Only the lines from the one containing "پیج اینستاگرام؛ دارایی" through the end of the listing below belong in your answer; retype them exactly.

═════ Records supplied ═════

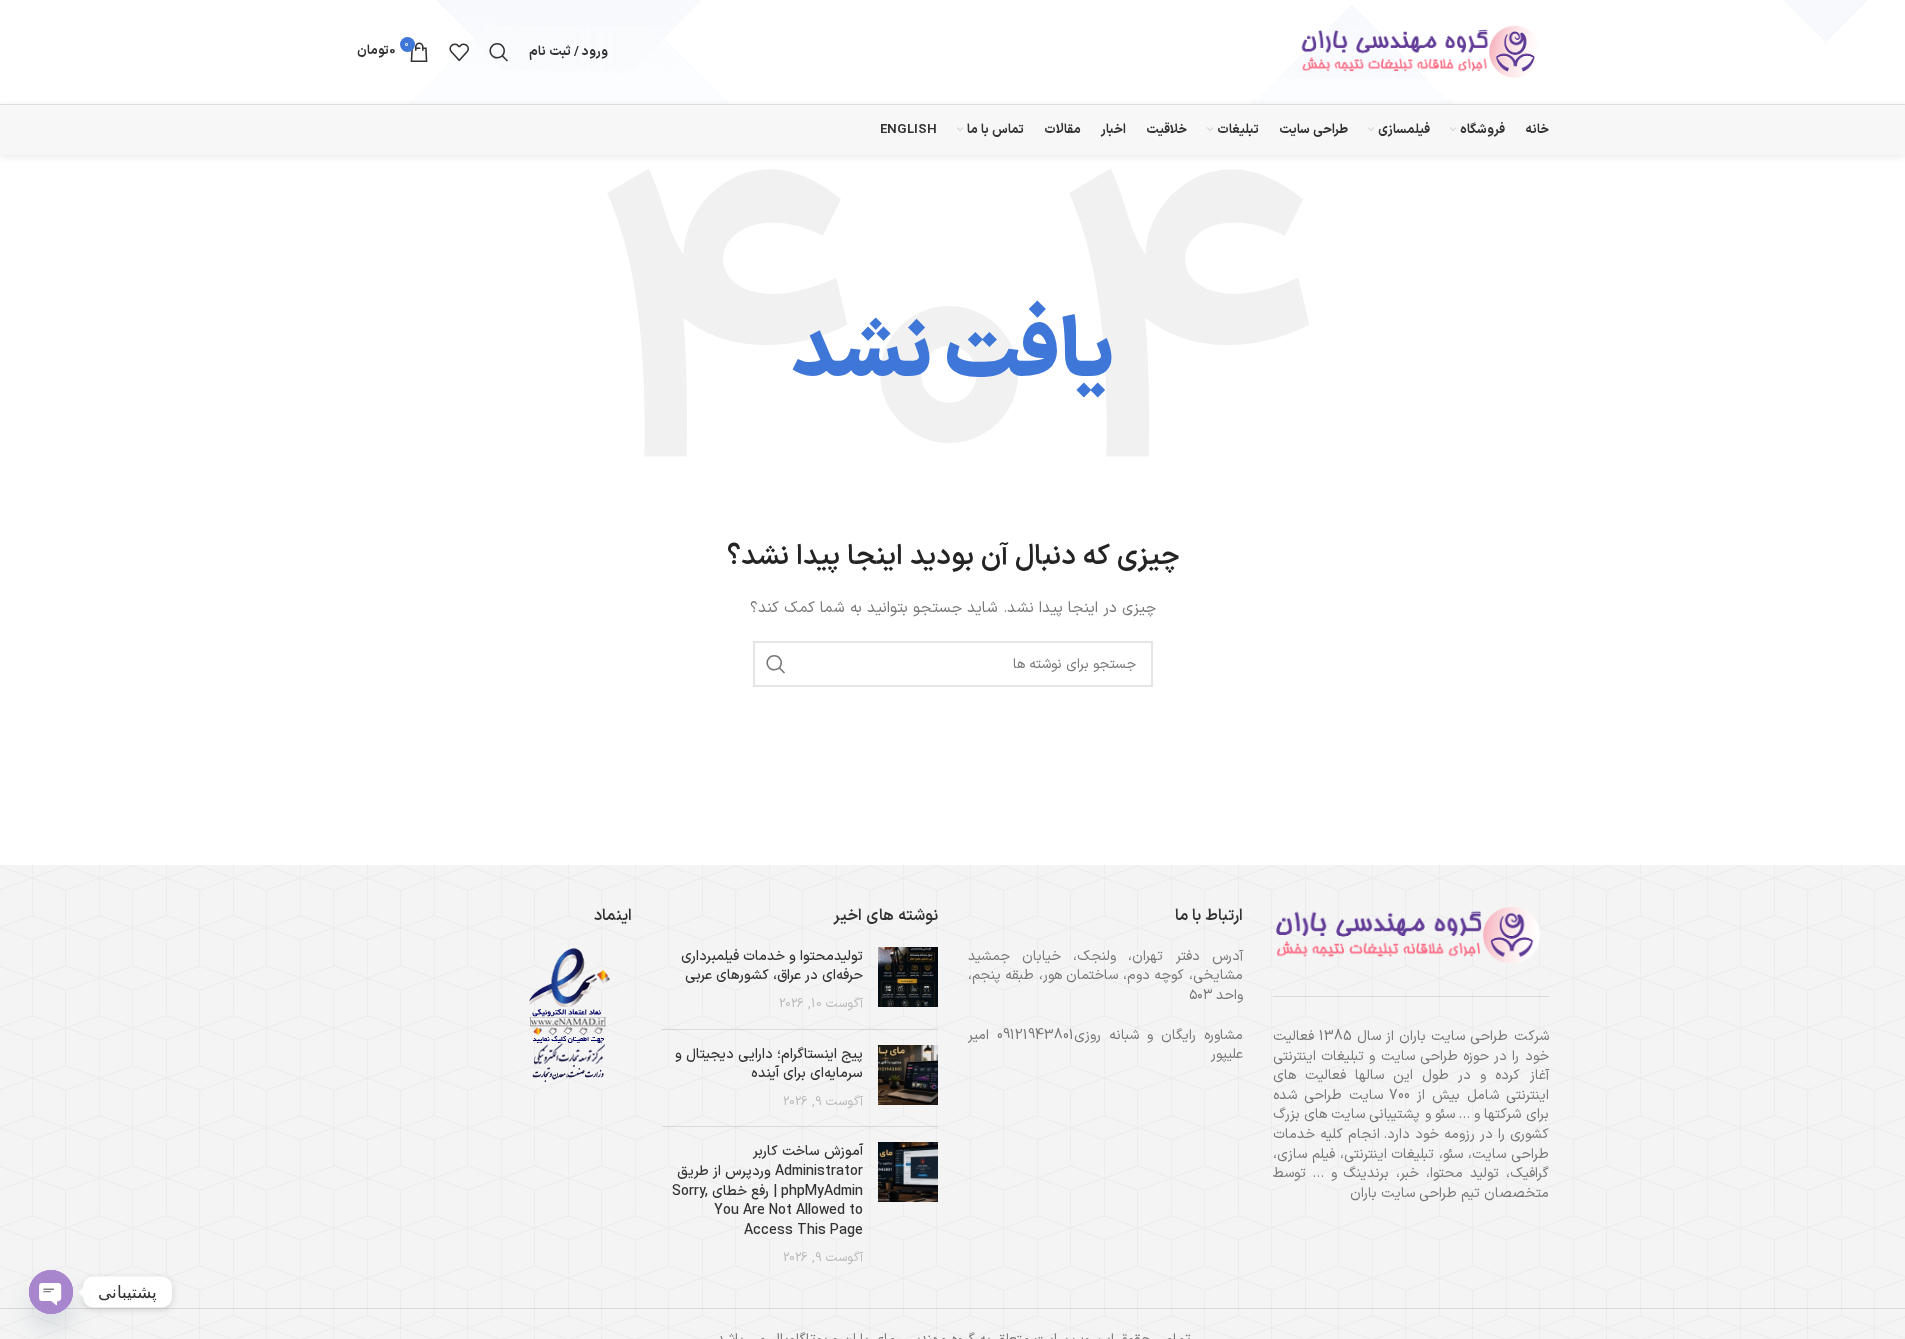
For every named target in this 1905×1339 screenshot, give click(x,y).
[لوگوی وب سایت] (1424, 51)
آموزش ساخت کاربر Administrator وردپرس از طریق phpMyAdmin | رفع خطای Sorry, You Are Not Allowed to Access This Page (767, 1190)
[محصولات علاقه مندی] (459, 52)
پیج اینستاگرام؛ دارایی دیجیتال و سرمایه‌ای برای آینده (769, 1064)
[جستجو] (499, 52)
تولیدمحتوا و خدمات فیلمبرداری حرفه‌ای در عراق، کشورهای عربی (772, 966)
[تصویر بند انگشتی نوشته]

═════

- _Solution for this exercise_:
پیج اینستاگرام؛ دارایی دیجیتال و سرمایه‌ای برای آینده (769, 1064)
[جستجو] (499, 52)
تولیدمحتوا و خدمات فیلمبرداری حرفه‌ای در عراق، کشورهای عربی (772, 966)
[تصویر بند انگشتی نوشته]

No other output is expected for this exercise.